Extracted information:
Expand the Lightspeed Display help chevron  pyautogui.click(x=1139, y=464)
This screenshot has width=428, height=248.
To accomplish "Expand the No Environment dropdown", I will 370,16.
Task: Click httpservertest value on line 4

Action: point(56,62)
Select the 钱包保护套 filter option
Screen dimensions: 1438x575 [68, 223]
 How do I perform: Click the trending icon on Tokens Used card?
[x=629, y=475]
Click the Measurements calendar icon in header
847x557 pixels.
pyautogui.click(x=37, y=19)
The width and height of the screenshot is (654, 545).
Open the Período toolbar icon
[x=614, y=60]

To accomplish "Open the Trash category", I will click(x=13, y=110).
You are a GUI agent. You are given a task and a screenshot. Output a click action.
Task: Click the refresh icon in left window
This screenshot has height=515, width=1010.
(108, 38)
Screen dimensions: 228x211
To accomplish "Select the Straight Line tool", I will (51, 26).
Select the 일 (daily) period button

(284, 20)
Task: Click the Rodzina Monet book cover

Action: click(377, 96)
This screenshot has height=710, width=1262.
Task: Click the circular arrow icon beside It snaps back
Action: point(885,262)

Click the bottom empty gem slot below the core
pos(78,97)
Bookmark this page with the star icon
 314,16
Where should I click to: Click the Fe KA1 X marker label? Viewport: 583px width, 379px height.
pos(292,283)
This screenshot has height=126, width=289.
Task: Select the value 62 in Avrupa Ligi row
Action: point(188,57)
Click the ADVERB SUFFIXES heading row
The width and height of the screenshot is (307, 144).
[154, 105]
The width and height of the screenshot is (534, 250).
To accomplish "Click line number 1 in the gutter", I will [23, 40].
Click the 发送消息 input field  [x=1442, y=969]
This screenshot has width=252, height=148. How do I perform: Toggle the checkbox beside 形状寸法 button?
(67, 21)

What is being asked:
When you write the entries out again, keep every word and mark exactly as it is.

Answer space:
Expand the Lightspeed Display help chevron  pyautogui.click(x=1139, y=464)
This screenshot has width=428, height=248.
To accomplish "Expand the No Environment dropdown", I will 370,16.
Task: Click httpservertest value on line 4

Action: point(56,62)
Select the 钱包保护套 filter option
Screen dimensions: 1438x575 [68, 223]
 How do I perform: Click the trending icon on Tokens Used card?
[x=629, y=475]
Click the Measurements calendar icon in header
847x557 pixels.
pyautogui.click(x=37, y=19)
The width and height of the screenshot is (654, 545).
Open the Período toolbar icon
[x=614, y=60]

To accomplish "Open the Trash category", I will click(x=13, y=110).
You are a GUI agent. You are given a task and a screenshot. Output a click action.
Task: Click the refresh icon in left window
This screenshot has height=515, width=1010.
(108, 38)
Screen dimensions: 228x211
To accomplish "Select the Straight Line tool", I will (51, 26).
Select the 일 (daily) period button

(284, 20)
Task: Click the Rodzina Monet book cover

Action: click(377, 96)
This screenshot has height=710, width=1262.
Task: Click the circular arrow icon beside It snaps back
Action: point(885,262)

Click the bottom empty gem slot below the core
pos(78,97)
Bookmark this page with the star icon
 314,16
Where should I click to: Click the Fe KA1 X marker label? Viewport: 583px width, 379px height.
pos(292,283)
This screenshot has height=126, width=289.
Task: Select the value 62 in Avrupa Ligi row
Action: point(188,57)
Click the ADVERB SUFFIXES heading row
The width and height of the screenshot is (307, 144).
[154, 105]
The width and height of the screenshot is (534, 250).
To accomplish "Click line number 1 in the gutter", I will [23, 40].
Click the 发送消息 input field  [x=1442, y=969]
This screenshot has width=252, height=148. How do I perform: Toggle the checkbox beside 形状寸法 button?
(67, 21)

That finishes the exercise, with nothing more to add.